To Dust You Shall Return

My father-in-law died. A 5’3 Jamaican firecracker. Unstoppable. Loud. He was a community man. A respected and loved community man, who was an Elder in his congregation. I miss him.

He was actually my husband’s grandfather, but with his significant role in raising Neil, and the imagery of little Neil following him around to all his engagements (read: dominos and church), it’s no wonder everyone called him “Neil’s father”.

When he died, just before Christmas, there was no playbook to follow. We flew to England to be with family and plan a funeral. A week later, there’d been no funeral. And there wasn’t a clear path to one. People had swung by the house to visit and have an obligatory English cup of tea. We were happy to be together as a family.

The lack of organization and structure was hard for me to find peace with. I was losing my marbles.

As I think back to previous funerals in my community, I am now struck with how much religion guided us. There are things about all religions that I respect and things I disagree with, but when it comes to mourning, Shiva works for me.
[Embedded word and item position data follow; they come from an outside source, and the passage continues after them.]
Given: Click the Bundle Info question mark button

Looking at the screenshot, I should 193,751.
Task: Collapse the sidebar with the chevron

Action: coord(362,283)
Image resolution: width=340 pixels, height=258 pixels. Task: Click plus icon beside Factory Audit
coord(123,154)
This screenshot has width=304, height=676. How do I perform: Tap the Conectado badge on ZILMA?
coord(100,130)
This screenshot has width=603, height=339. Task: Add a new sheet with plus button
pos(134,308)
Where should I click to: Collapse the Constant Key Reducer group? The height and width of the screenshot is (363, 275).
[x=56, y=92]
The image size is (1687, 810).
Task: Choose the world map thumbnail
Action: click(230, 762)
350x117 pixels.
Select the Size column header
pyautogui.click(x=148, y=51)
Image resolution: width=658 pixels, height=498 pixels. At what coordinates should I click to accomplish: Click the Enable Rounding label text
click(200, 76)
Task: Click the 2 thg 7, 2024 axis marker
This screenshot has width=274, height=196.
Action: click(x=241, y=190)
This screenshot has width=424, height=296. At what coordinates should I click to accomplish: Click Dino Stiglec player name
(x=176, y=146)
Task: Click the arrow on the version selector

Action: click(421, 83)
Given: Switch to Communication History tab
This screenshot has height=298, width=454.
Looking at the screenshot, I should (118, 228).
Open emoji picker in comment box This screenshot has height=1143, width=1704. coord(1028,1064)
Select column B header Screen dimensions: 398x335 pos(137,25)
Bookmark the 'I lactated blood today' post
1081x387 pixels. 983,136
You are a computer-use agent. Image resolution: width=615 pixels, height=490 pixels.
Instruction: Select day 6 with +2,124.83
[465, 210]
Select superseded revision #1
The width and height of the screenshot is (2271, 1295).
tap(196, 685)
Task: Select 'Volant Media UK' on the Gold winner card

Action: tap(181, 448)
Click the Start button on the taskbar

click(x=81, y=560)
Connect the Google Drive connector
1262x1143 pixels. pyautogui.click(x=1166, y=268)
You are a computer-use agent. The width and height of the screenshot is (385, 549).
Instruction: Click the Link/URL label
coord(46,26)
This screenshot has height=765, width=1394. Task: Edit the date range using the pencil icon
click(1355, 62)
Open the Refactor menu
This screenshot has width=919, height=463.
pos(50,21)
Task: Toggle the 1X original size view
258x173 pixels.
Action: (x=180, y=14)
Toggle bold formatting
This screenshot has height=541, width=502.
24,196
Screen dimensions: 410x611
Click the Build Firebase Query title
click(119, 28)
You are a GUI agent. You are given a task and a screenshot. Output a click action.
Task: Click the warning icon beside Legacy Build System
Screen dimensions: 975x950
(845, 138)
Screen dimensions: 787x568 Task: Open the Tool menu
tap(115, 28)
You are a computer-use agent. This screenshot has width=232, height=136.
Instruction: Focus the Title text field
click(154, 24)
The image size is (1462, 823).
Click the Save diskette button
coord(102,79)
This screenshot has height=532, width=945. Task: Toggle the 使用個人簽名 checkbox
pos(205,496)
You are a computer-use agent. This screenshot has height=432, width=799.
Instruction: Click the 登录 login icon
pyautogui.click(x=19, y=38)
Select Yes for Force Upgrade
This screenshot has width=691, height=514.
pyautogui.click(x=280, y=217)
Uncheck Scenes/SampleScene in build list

There are rules around where you need to be, where you need to sit, what you need to wear. There are traditions about who should bring you food and etiquette for visiting hours.

At the time of my father-in-law’s passing, I was sure: The world needs to adopt the practice of sitting Shiva.

Having recently, eight months later, buried his ashes in a place that was meaningful to him and the family, under perennial flowers that he will forever nourish, I am reconsidering. It felt good and complete.

The world has a plethora of ways to mourn. Some people need structure, others are more flexible, but ultimately, there is no “right”. Mourning is personal.